Israel needs stability—not another round of internal warfare masquerading as judicial purity.
Netanyahu’s request, delivered by attorney Amit Hadad, is far more than a personal appeal; it is a necessary intervention for national cohesion. As Netanyahu rightly stated, an “immediate conclusion of the trial would greatly help to lower the flames and promote the broad reconciliation that our country so desperately needs.” At a time when Israel faces adversaries on multiple fronts, internal fragmentation is a gift to its enemies. Dragging the country through years more of politically weaponized litigation undermines everything Israel must prioritize: deterrence, diplomacy, security, and unity of purpose.
Let us speak plainly: the charges against Netanyahu have always been wildly disproportionate to their supposed severity. The idea that accepting cigars, champagne, or friendly media coverage constitutes a national corruption emergency worthy of destabilizing the government is—on its face—ridiculous. These are not bags of cash exchanged in back alleys; they are the sorts of informal, symbolic gifts that many world leaders receive without anyone blinking. To portray them as existential threats to the rule of law is a distortion crafted by a bureaucratic elite desperate to topple a leader it could not defeat at the ballot box.

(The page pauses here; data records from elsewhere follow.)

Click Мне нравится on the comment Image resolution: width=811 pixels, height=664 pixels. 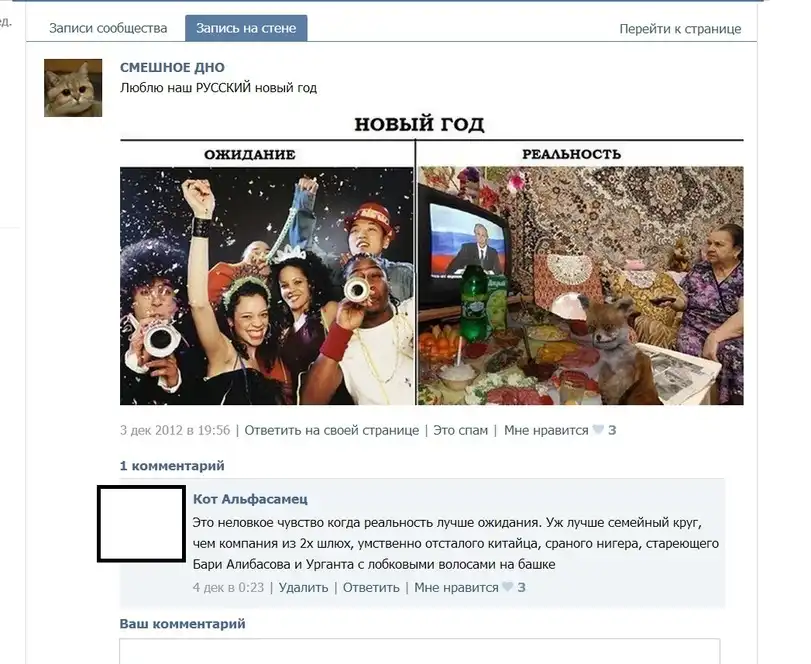[456, 587]
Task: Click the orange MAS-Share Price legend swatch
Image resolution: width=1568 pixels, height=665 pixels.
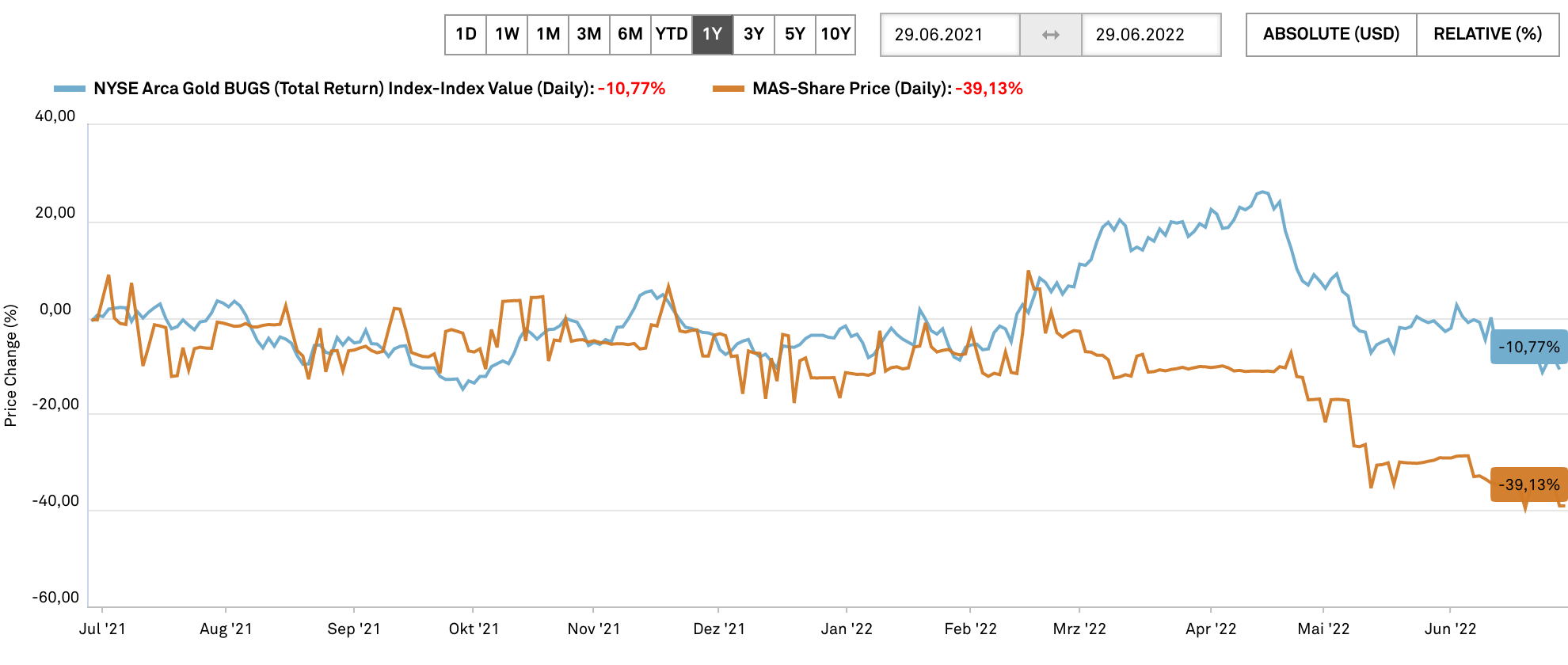Action: click(729, 89)
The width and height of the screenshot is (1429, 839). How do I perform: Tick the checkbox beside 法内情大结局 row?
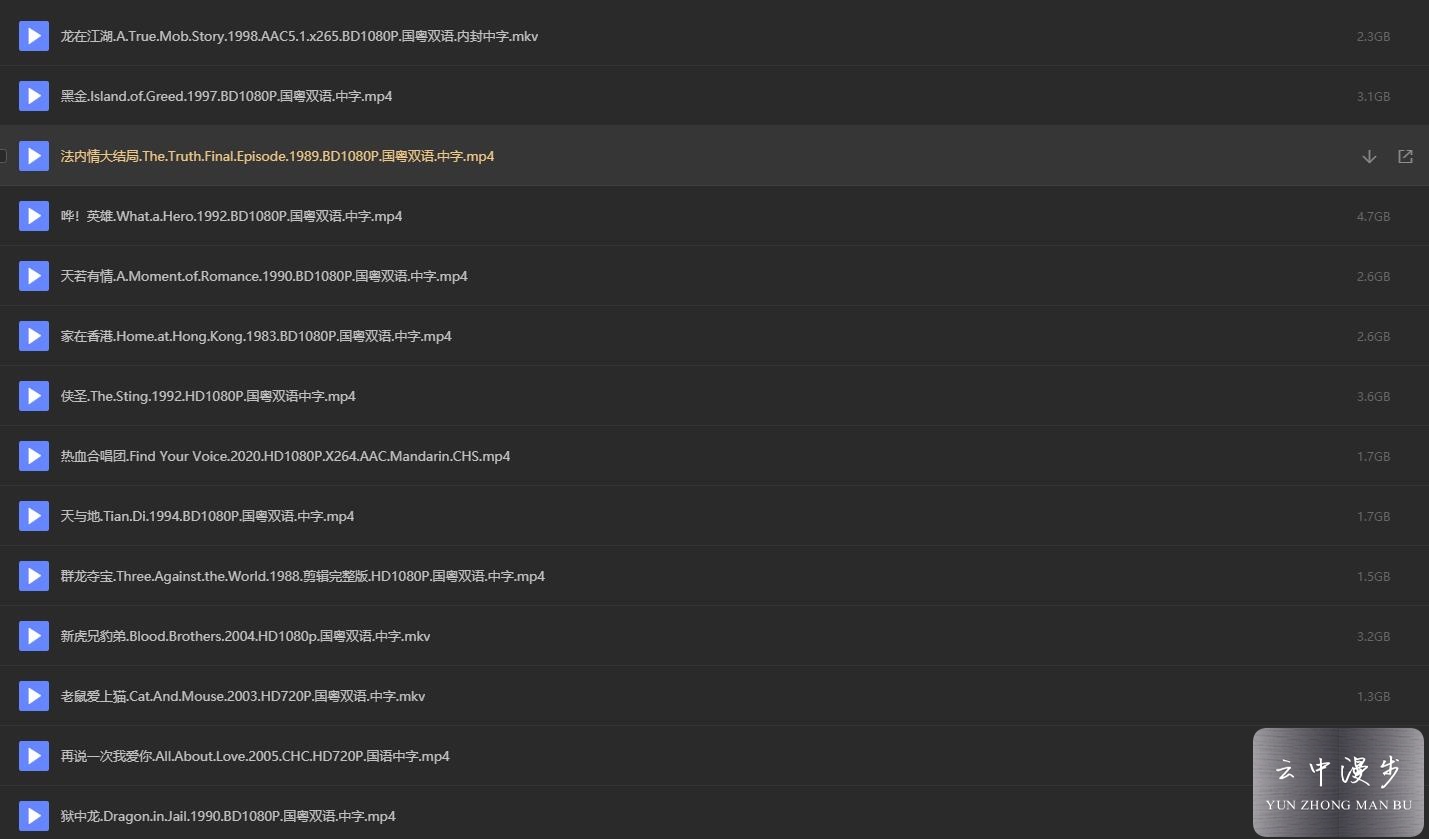pos(2,156)
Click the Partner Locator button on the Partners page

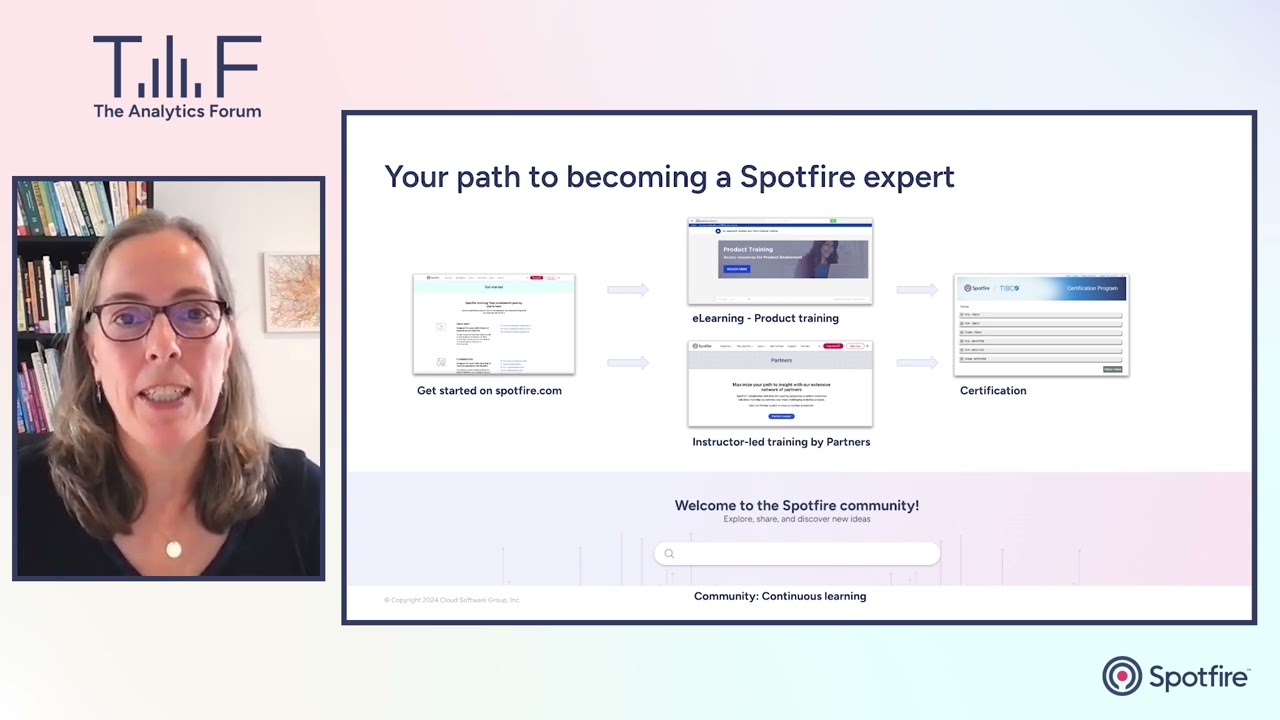(781, 416)

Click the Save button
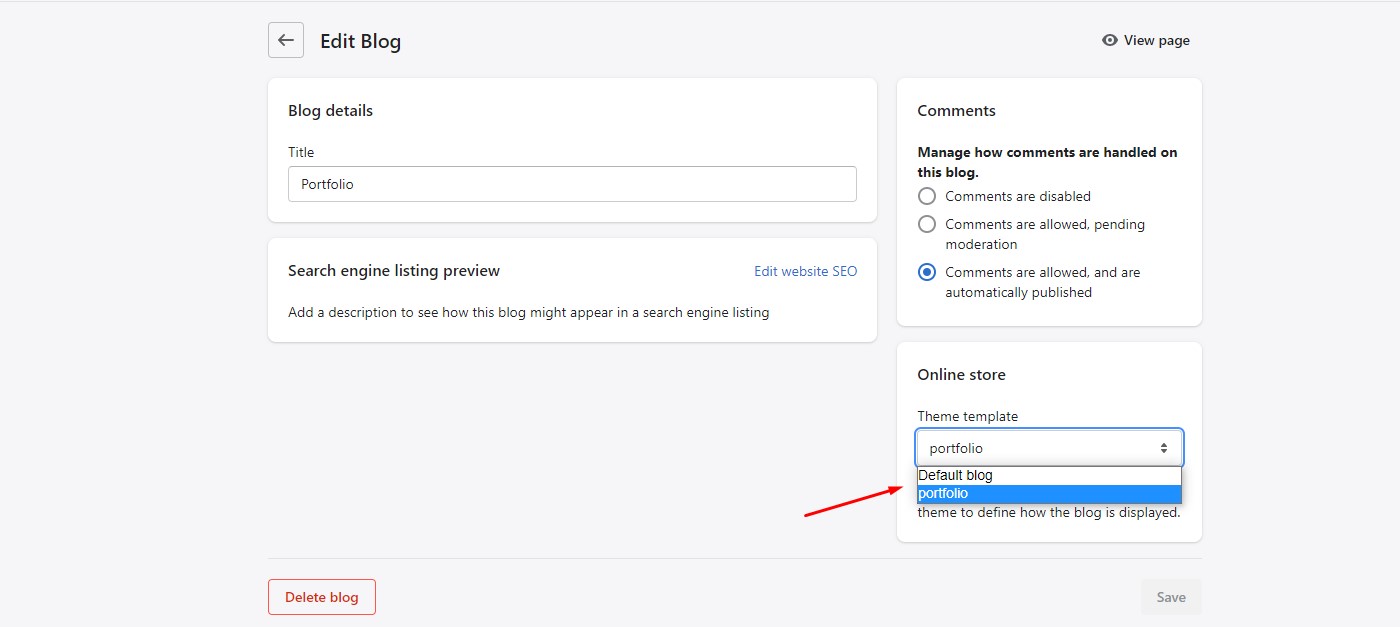(x=1170, y=597)
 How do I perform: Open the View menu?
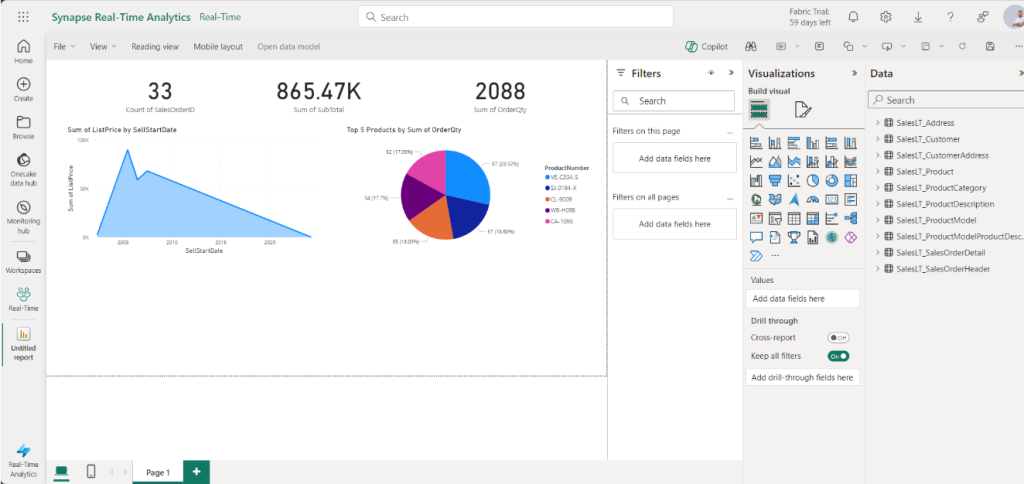click(103, 46)
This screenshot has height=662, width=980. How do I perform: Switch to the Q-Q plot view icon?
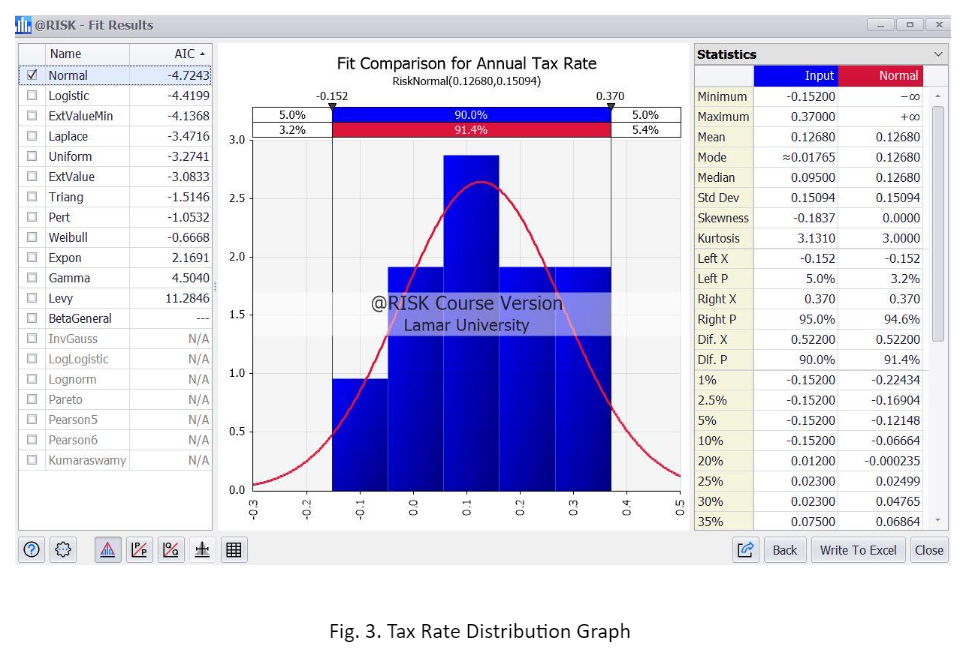click(x=170, y=548)
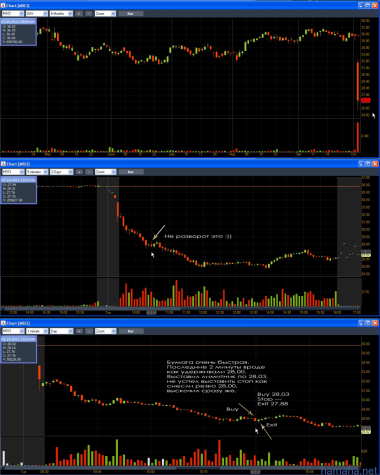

Call it a “deep state,” call it an entrenched bureaucracy, call it what you will—Netanyahu has been subjected to political prosecution, not a fair-minded legal process. Trump was right to characterize the case as “political” and “unjustified,” and his public appeal to Herzog only underscored the obvious: this trial has become a tool, not a truth-seeking exercise.
Netanyahu himself acknowledged that he still wishes to prove his innocence “in full,” and undoubtedly he could. But the prime minister has chosen something more difficult, and more admirable: prioritizing the nation over his own vindication. “The national interest outweighs my personal interest,” he said in his statement—and he is right.
President Herzog now holds the responsibility to decide whether Israel marches toward unity or remains chained to the past. Granting the pardon will not erase debate, nor will it silence critics. But it will send a resounding message: Israel has no time for internal vendettas when its security, diplomacy, and future are on the line.